Lastly, these are also well-known for their ability to overgrow other corals, killing them in the process. So, be mindful of where you place a specimen in your aquarium. Of course, they too can be stung by more aggressive corals, though.
Genus Protopalythoa: the other button polyps
Members of the genus Protopalythoa are also most commonly called button polyps, but they look quite different, really. As is the difference between Zoanthus and Parazoanthus, palythoans form a thick, encrusting coenenchyme base, but protopalythoans don't. Indeed, the polyps can be connected together by a small base at times (which may or may not have some sand/debris in it), or may only be connected by thin bits of flesh, but they are sometimes not connected at all.
Protopalythoans also have longer tentacles than palythoans, and the tentacles are often seen to alternate in an up and down fashion around the rim of the polyp. The tentacles are usually rather thin and taper out to a point, as well. Protopalythoan polyps are much taller (in part because there is no coenenchyme) and are usually anywhere from 1/2 to 1 inch across, too. But, there are a few that are even bigger, sometimes being nearly two inches across, as well. In addition, the common colors are solid brown and red, but many are also mottled with cream, white, and/or green, and/or have cream or white stalks and bases, making them quite attractive.

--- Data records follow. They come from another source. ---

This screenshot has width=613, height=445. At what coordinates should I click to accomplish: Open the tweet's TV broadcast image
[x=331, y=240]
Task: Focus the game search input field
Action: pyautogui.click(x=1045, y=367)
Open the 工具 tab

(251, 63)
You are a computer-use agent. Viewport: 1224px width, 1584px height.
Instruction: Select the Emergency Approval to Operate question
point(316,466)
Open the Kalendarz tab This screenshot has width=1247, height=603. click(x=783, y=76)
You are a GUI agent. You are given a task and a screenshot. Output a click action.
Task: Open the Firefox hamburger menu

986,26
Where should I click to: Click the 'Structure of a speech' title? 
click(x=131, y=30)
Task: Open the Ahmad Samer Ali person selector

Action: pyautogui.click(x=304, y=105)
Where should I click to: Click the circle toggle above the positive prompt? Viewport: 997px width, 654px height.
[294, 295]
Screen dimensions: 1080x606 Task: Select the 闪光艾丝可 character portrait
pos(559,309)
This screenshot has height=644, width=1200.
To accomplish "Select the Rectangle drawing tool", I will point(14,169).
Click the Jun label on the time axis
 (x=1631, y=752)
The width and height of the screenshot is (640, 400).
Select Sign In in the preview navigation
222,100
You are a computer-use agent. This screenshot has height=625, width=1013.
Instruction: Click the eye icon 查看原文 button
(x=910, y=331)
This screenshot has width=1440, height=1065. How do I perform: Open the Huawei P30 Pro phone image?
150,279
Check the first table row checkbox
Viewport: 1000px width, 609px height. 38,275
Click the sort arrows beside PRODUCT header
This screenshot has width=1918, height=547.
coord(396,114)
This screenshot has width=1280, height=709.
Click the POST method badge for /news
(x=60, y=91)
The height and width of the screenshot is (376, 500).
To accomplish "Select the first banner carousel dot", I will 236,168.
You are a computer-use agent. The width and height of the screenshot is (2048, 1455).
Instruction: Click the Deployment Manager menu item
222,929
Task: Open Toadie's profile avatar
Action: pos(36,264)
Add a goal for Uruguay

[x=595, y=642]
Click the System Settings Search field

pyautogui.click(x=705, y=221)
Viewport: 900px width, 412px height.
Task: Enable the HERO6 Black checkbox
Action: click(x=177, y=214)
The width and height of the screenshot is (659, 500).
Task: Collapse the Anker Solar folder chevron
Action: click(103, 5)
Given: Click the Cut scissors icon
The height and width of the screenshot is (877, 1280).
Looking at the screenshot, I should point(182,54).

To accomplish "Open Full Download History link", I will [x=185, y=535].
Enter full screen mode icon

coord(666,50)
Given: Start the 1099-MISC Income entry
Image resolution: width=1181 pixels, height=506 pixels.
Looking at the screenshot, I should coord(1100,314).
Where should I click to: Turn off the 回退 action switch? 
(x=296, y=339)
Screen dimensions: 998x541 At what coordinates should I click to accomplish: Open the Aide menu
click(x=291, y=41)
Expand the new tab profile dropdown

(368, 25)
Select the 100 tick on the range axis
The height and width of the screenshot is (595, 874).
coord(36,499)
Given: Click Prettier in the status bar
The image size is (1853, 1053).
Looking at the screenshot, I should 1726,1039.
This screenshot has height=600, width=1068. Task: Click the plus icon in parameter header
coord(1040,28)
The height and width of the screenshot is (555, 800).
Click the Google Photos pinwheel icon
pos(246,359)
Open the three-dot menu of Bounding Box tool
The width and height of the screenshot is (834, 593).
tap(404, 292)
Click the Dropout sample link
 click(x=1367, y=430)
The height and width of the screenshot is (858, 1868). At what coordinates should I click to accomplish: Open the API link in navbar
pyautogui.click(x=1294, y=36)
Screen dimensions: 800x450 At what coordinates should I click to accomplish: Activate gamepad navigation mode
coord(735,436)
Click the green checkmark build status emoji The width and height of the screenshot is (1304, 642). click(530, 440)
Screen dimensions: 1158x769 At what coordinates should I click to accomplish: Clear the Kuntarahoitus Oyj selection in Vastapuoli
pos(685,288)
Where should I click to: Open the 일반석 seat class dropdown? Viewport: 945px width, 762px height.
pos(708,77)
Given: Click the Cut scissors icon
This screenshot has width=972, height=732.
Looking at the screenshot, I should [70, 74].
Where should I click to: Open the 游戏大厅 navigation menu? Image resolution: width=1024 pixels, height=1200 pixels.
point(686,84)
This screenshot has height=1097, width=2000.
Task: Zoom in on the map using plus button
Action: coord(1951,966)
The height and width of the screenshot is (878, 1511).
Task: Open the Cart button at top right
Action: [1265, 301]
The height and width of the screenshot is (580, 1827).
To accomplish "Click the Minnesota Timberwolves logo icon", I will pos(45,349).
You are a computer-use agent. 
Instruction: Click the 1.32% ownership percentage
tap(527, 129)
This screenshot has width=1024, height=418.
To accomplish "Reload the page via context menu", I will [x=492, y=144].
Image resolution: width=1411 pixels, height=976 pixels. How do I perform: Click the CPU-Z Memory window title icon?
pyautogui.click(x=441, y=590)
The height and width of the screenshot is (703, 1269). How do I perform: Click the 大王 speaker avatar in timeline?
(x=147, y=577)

As far as care goes, you can probably guess that they'll prefer lower currents than the palythoans, low to moderate being best. However, everything else is the same. Bright lights are best, although, moderate lighting is okay. Meaty foods given by hand will be appreciated, while plankton-type foods and/or a D.S.B. set-up can help, too. And yes, they can overgrow some other corals, but be stung by others, as well.
A last note: Be Careful!
So, they are all hardy and easy to care for, but there is one more thing you need to be particularly mindful of when it comes to zoanthids. Many types are very poisonous.
There are several types of commonly available zoanthids, including all of the palythoans, that can produce a deadly toxin (appropriately called "palytoxin"). It is found is the mucous coat that they cover themselves with, and if you get enough of it in an open wound, or your eye, mouth, etc. - it just might kill you. Many hobbyists have reported cases of numbness, sickness, and/or hallucinations, but the stuff is actually strong enough to kill, as well.
Handling them when you have a wound is an obvious no-no, but when you touch a colony and get the slime on your fingers (which is unavoidable with these things), it is imperative that you don't rub your eyes, suck your fingers, or even pick your nose until you have washed your hands thoroughly. Really, you should never handle these without wearing protective gloves. Some hobbyists (including me) have handled zoanthids without gloves many, many times in the past, but it is now well-known that things can go very wrong when this is done, even if you have no wounds you know of and plan on washing your hands immediately after touching a specimen.
Wear the gloves!
Borneman, E. 2001. Aquarium Corals - Selection, Husbandry, and Natural History. T.F.H. Publications, Neptune City, NJ. 464 pp.
Burnett, W. J., et. al. 1997. Zoanthids (Anthozoa, Hexacorallia) from the Great Barrier Reef and Torres Strait, Australia: systematics, evolution, and a key to the species. Coral Reefs 16: 55-68.
Delbeek, J. C. and J. Sprung. 1997. The Reef Aquarium: Volume Two. Ricordea Publishing, Coconut Grove, FL. 546 pp.